The normal Q–Q plot, or normal quantile-quantile plot, provides an easy way to visually check whether or not a data set is normally distributed. The values in the plot are the quantiles2 of the variable distribution (sample quantiles) plotted against the quantiles of a standard normal distribution (theoretical quantiles). If the points fall close to a straight line at a 45-degree angle, then the data are normally distributed (although the ends of the Q-Q plot often deviate from the straight line).

2 Quantiles are values that split sorted data or a probability distribution into equal parts.
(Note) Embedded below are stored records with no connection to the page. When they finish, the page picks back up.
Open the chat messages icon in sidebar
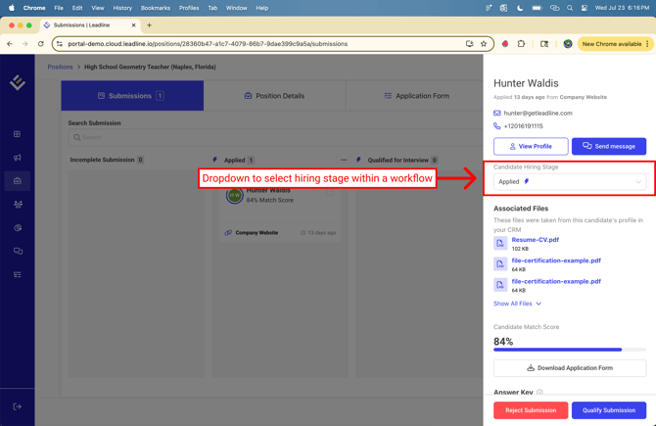This screenshot has height=426, width=656. [18, 252]
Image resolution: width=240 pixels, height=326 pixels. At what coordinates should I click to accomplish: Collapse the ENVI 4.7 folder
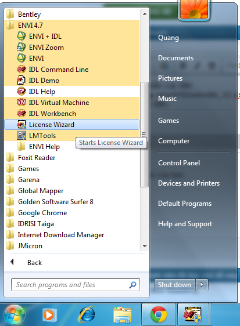[71, 26]
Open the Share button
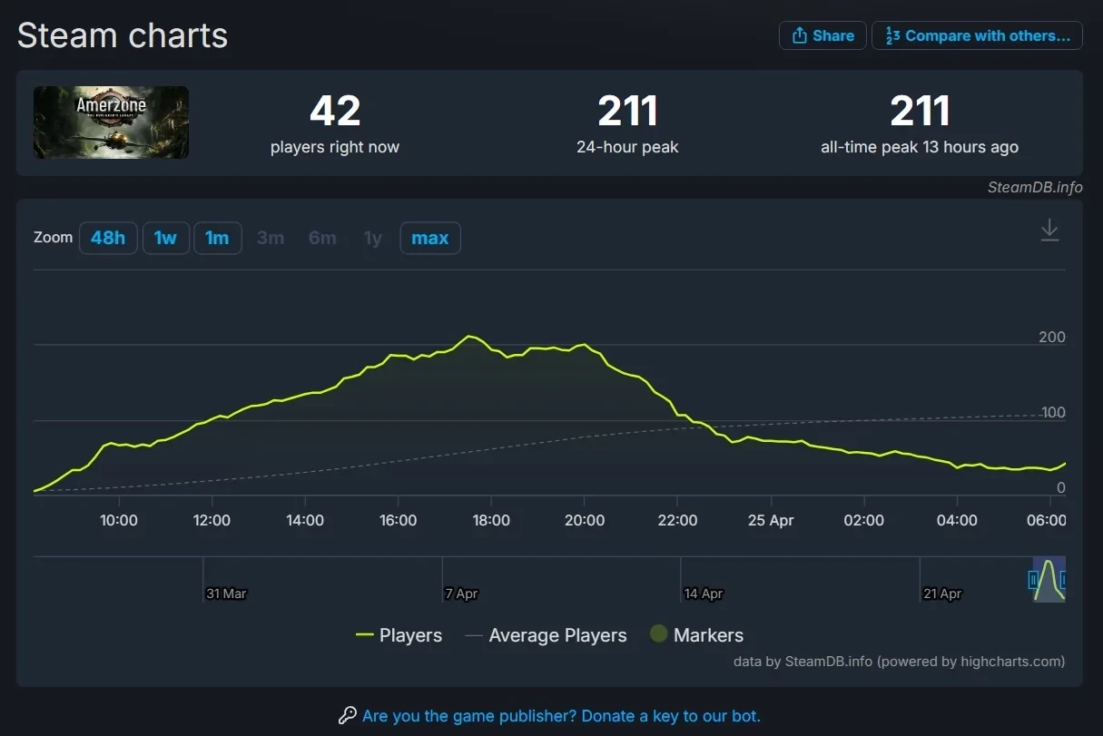 [822, 35]
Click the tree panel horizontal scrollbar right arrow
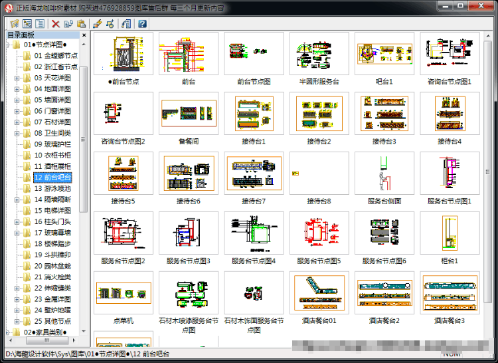Image resolution: width=498 pixels, height=363 pixels. coord(74,340)
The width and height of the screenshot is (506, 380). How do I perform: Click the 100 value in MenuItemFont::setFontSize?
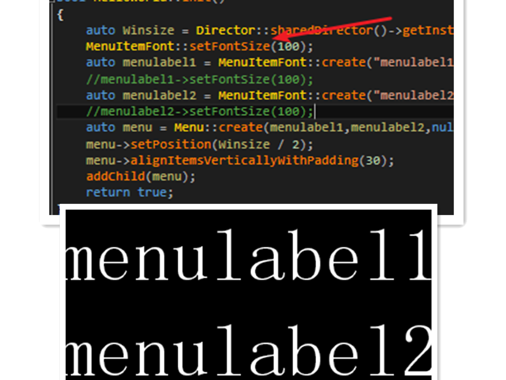pos(288,47)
The most commonly used quantiles have special names.
Quartiles: Three quartiles (Q1, median, Q3) split the data into four parts.
Percentiles: 99 percentiles split the data into 100 parts.

  • Normal distribution
Tip
set.seed(48)
x1 <- rnorm(1000, 20, 0.05)
x2 <- rgamma(1000, shape = 2, rate = 2)
df3 <- data.frame(x1, x2)

# density plot of age
ggplot(df3, aes(x = x1)) +
  geom_density(fill="steelblue4", color="#8fb4d9", 
               adjust = 1.5, alpha=0.6) +
  theme_minimal(base_size = 20)
Figure 15.5: Density plot of a normal distribution.
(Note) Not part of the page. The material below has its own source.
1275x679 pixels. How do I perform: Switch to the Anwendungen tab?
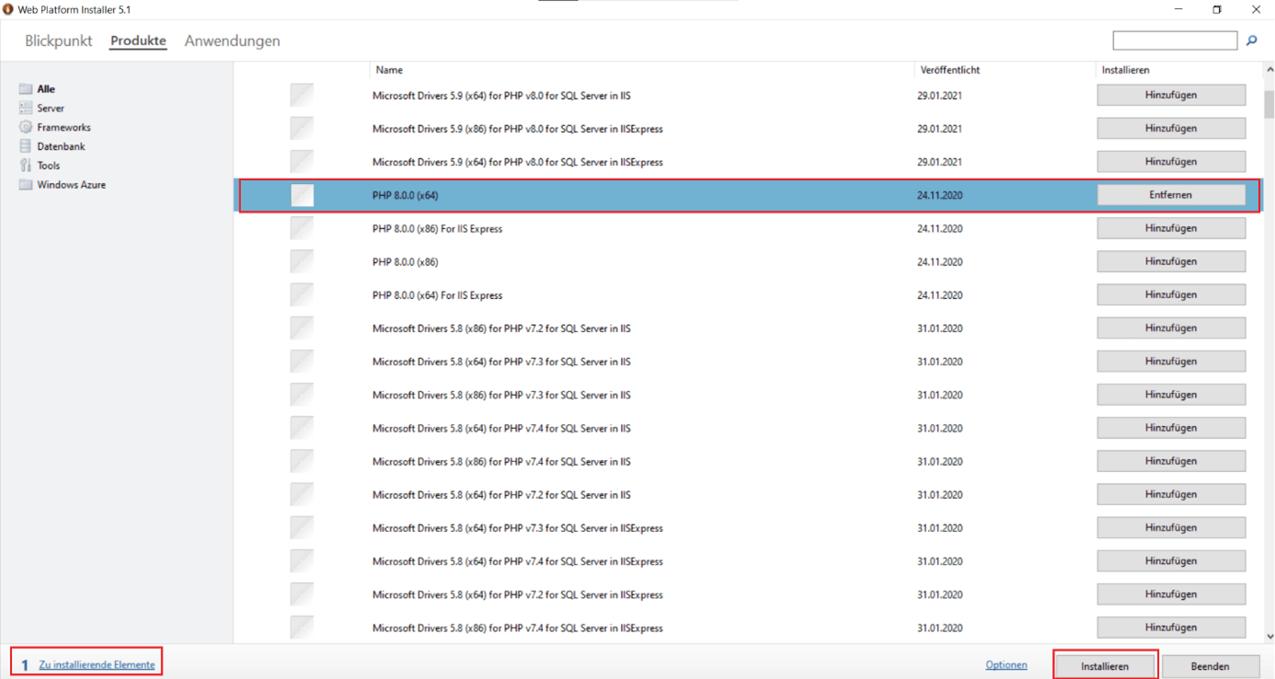[232, 41]
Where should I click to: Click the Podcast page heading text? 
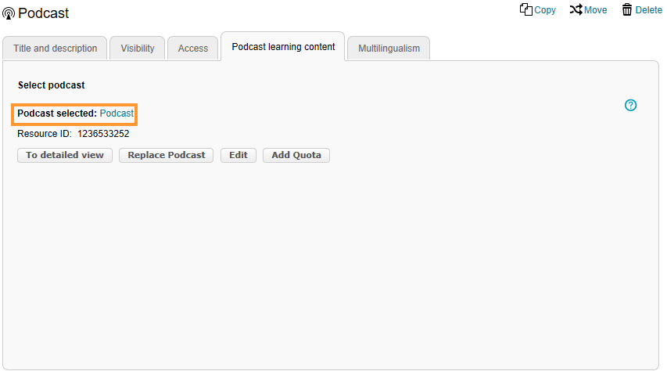[x=44, y=13]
qqnorm(df3$x1, pch = 1, frame = FALSE)
qqline(df3$x1, col = "steelblue", lwd = 2)
Figure 15.6: Q-Q plot of a normal distribution.
ggqqplot(df3, "x1", conf.int = F) +
  stat_qq_line(color="blue")
Figure 15.7: Q-Q plot of a normal distribution.
  • Skewed distribution
Tip
# density plot of age
ggplot(df3, aes(x = x2)) +
  geom_density(fill="steelblue4", color="#8fb4d9", 
               adjust = 1.5, alpha=0.6) +
  theme_minimal(base_size = 20)
Figure 15.8: Density plot of a skewed distribution.
qqnorm(df3$x2, pch = 1, frame = FALSE)
qqline(df3$x2, col = "steelblue", lwd = 2)
Figure 15.9: Q-Q plot of a skewed distribution.
ggqqplot(df3, "x2", conf.int = F) +
  stat_qq_line(color="blue")
Figure 15.10: Q-Q plot of a skewed distribution.